Picture this: You’re a new sous chef clocking 55 hours a week and bringing in $40,000 per year. Suddenly, as of January 1, 2017, abracadabra! You’ve magically found yourself with an additional $450 per week (approximately $23,000 per year) in your pocket. Holy Wolfgang Puck! Did you just win the lottery? Were you an heir of a distant aunt who just died?
As it turns out, you have just benefitted from an amendment to the New York Wage Order that raises the New York exempt level (that is, exempt from overtime) from $35,100 to $42,900. This means that anyone being paid less than $42,900 per year in 2017, whether salaried or hourly, is entitled to overtime pay of time-and-a-half for every hour worked over 40 per week. The new law stands to affect restaurant workers at every level, from dishwashers to sous chefs to managers. Diners can expect to feel the impact too.
To clarify, this is a New York State regulation. The federal government passed a similar regulation that would have increased the exempt threshold to $47,500. However, at the last second, an enlightened federal judge froze the implementation of that rule.

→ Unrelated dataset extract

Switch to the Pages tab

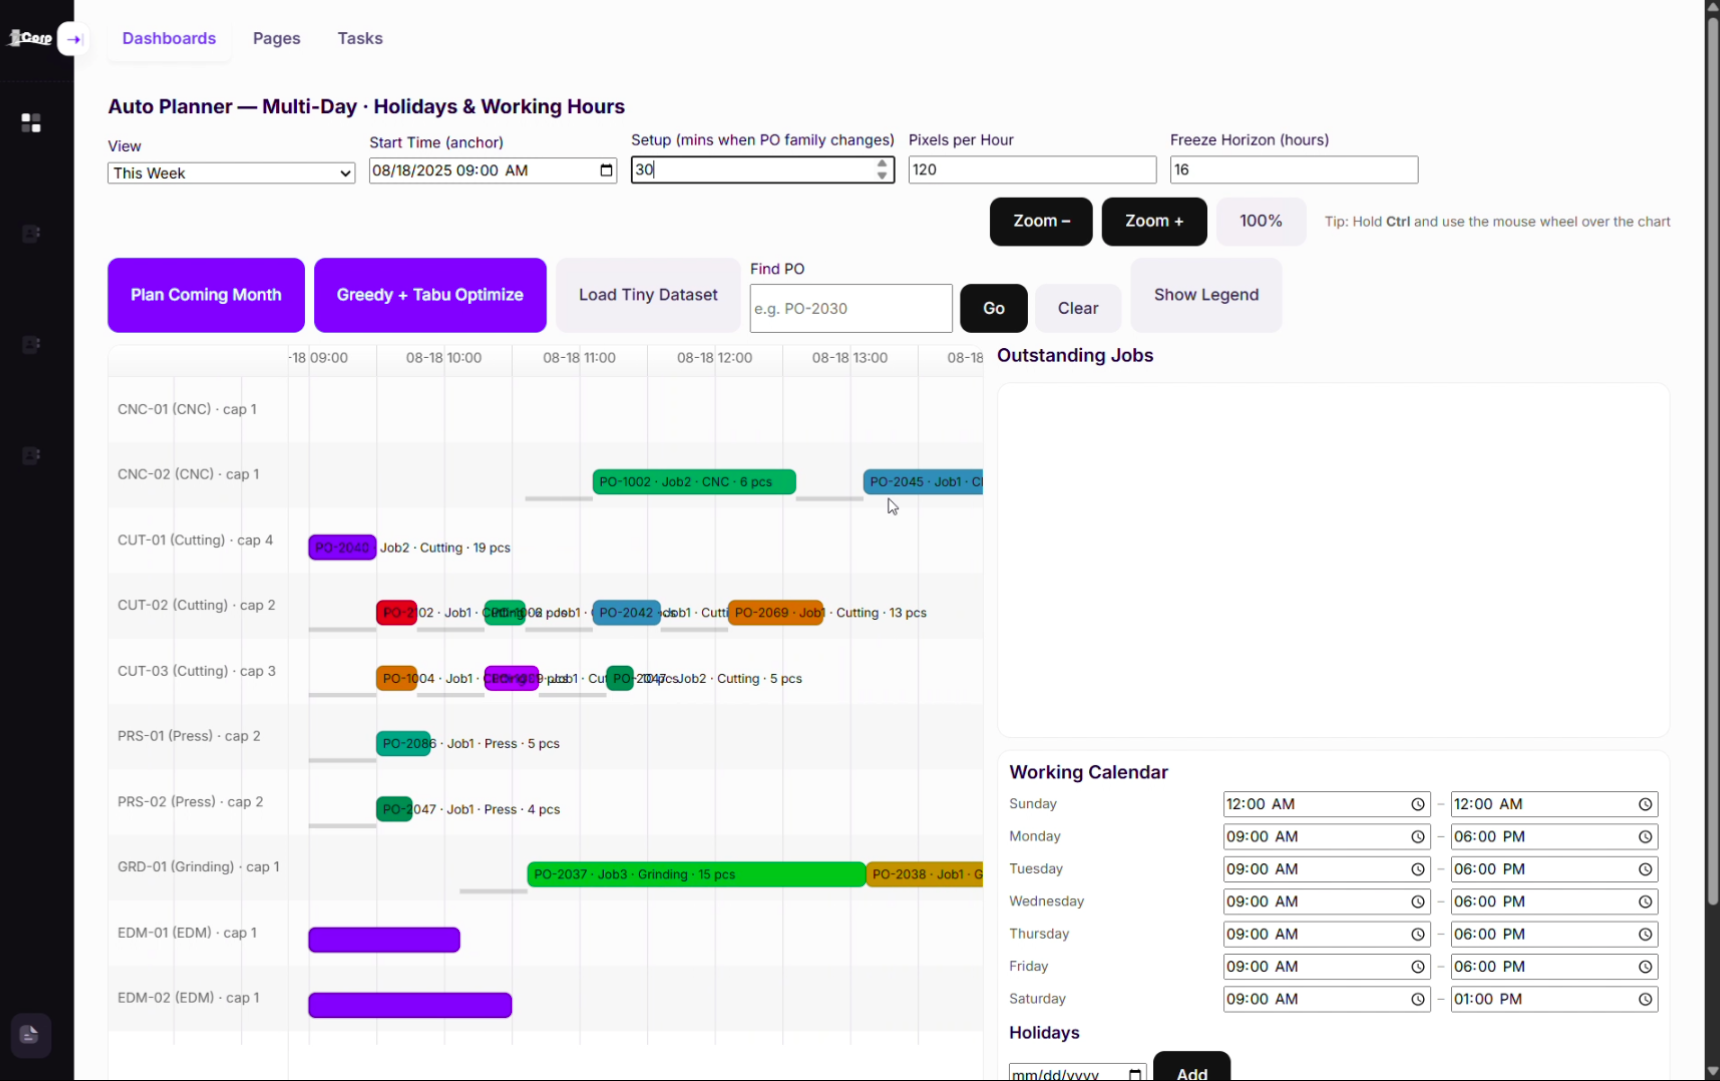[276, 38]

Nevertheless, by 2019, the New York threshold is scheduled to climb to a whopping $58,500 — way ahead of the proposed federal figure. Again, this means that anyone paid less than $58,500 will be eligible for overtime. That is a whopping 67% increase from the 2016 base. If you are a floor manager or sous chef, don’t run out and put a down payment on a beach-front condo in Costa Rica just yet.
Do you think a restaurant owner will pay this increase? Not likely.
Instead, what may happen is a reduction in hours, so the overtime burden will decrease or even disappear. Otherwise, if the distance to the new base from current salary is minimal, the base salary will be raised to $42,900 — a nice extra stipend, but probably only enough for a cabana rental in South Florida. That’s one side. Now let’s look at it from the restaurant’s perspective.
First off, it’s likely that most owners haven’t even heard of this new law. Unless they are a member of a trade association and regularly read their bulletins, they’re probably blissfully in the dark. That is, until they are discovered to be noncompliant and fined tons of back penalties and taxes. Next, if our restaurant owner is paying salaries at the old $35,100 threshold, one option is to increase those salaries to $42,900. That’s a 33% increase.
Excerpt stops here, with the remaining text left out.